Requirement:
Copy each line of the listing where the word "computer" can be found.

───── Information supplied ─────

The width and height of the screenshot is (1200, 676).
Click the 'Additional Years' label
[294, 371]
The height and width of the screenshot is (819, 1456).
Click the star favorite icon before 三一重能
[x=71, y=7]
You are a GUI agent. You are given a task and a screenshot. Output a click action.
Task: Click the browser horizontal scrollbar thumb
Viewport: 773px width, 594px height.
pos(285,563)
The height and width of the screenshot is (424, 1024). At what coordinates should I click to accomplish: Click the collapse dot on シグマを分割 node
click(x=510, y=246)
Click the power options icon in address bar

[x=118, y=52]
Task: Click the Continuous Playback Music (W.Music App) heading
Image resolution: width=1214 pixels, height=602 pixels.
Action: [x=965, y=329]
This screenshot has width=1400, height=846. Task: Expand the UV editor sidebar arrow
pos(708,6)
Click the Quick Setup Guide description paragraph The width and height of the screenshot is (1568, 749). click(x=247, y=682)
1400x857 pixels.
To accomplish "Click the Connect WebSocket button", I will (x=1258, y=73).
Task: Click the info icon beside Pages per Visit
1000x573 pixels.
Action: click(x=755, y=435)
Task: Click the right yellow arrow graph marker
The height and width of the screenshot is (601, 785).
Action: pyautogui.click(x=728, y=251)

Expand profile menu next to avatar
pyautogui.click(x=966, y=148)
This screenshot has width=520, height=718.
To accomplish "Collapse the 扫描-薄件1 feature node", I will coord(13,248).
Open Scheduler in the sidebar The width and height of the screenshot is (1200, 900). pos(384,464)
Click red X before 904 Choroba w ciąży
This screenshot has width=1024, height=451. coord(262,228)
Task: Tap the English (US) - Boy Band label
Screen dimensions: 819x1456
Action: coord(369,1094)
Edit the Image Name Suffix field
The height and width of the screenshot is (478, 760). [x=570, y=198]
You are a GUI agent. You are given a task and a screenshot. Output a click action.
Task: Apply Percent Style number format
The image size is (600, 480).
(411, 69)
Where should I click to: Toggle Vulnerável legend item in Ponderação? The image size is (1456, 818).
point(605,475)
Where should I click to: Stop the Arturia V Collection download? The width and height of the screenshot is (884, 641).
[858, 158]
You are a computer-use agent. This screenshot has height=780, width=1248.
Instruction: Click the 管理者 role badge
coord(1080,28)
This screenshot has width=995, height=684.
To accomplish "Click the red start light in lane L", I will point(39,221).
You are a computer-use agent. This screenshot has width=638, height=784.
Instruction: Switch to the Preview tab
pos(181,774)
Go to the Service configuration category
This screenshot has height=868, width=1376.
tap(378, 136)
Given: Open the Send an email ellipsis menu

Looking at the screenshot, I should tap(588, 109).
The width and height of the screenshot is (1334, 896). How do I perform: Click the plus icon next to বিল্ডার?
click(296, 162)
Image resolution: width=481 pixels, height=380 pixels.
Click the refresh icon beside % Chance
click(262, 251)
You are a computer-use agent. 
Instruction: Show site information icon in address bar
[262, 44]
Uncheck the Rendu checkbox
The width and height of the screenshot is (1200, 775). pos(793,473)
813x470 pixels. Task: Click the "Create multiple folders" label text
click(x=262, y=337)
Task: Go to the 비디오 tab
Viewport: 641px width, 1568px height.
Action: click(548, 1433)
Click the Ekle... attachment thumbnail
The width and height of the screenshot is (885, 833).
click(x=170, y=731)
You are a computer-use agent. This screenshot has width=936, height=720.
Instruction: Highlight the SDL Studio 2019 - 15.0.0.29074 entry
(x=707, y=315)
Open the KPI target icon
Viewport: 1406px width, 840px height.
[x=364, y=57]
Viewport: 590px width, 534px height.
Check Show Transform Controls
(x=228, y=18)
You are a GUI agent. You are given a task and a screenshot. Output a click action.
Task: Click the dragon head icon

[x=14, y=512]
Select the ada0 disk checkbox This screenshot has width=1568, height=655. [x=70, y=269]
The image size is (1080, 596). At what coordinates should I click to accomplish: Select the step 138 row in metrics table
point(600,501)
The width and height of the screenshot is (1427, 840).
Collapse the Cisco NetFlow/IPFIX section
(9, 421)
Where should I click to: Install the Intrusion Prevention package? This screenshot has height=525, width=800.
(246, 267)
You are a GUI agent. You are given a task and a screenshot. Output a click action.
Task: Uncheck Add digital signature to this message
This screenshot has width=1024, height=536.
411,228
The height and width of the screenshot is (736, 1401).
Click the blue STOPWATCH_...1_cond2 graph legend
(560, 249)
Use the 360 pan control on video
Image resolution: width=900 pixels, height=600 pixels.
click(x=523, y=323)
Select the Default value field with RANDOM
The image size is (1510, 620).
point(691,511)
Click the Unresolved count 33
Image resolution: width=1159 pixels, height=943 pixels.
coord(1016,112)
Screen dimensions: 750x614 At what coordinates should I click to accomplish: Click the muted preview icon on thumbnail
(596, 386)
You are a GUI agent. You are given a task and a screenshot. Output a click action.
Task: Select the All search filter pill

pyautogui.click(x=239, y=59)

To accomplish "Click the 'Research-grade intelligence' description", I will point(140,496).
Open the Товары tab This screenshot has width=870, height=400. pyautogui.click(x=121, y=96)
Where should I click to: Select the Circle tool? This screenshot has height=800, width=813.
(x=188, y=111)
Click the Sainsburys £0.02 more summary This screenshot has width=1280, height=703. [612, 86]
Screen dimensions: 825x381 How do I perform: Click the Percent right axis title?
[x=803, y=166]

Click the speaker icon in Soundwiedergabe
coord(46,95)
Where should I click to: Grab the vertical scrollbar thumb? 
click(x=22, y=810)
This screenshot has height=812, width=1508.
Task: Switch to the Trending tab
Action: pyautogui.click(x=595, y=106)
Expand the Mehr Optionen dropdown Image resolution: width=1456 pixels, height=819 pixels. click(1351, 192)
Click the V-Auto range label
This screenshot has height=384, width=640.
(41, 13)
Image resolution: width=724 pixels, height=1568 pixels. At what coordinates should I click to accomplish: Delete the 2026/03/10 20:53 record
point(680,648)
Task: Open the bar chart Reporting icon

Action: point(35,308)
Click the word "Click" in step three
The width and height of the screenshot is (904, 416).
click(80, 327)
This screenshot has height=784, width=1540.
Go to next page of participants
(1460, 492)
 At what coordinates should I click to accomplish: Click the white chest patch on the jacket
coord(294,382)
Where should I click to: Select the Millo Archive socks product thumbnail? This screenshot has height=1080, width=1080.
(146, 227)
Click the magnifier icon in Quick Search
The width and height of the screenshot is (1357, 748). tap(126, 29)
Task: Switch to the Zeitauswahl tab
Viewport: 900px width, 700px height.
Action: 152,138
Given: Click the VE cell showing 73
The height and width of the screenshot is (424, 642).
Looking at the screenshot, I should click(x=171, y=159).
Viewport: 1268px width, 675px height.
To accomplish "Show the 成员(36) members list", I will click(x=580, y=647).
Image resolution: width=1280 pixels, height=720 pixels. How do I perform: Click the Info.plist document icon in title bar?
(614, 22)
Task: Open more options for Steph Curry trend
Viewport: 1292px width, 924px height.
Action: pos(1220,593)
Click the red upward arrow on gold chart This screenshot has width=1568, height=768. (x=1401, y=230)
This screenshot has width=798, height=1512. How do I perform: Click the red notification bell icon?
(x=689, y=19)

─────

Response box:
You are a computer-use agent. This screenshot has height=780, width=1248.
You are a computer-use agent. This screenshot has width=638, height=784.
You are a computer-use agent. 
You are a computer-use agent. This screenshot has width=936, height=720.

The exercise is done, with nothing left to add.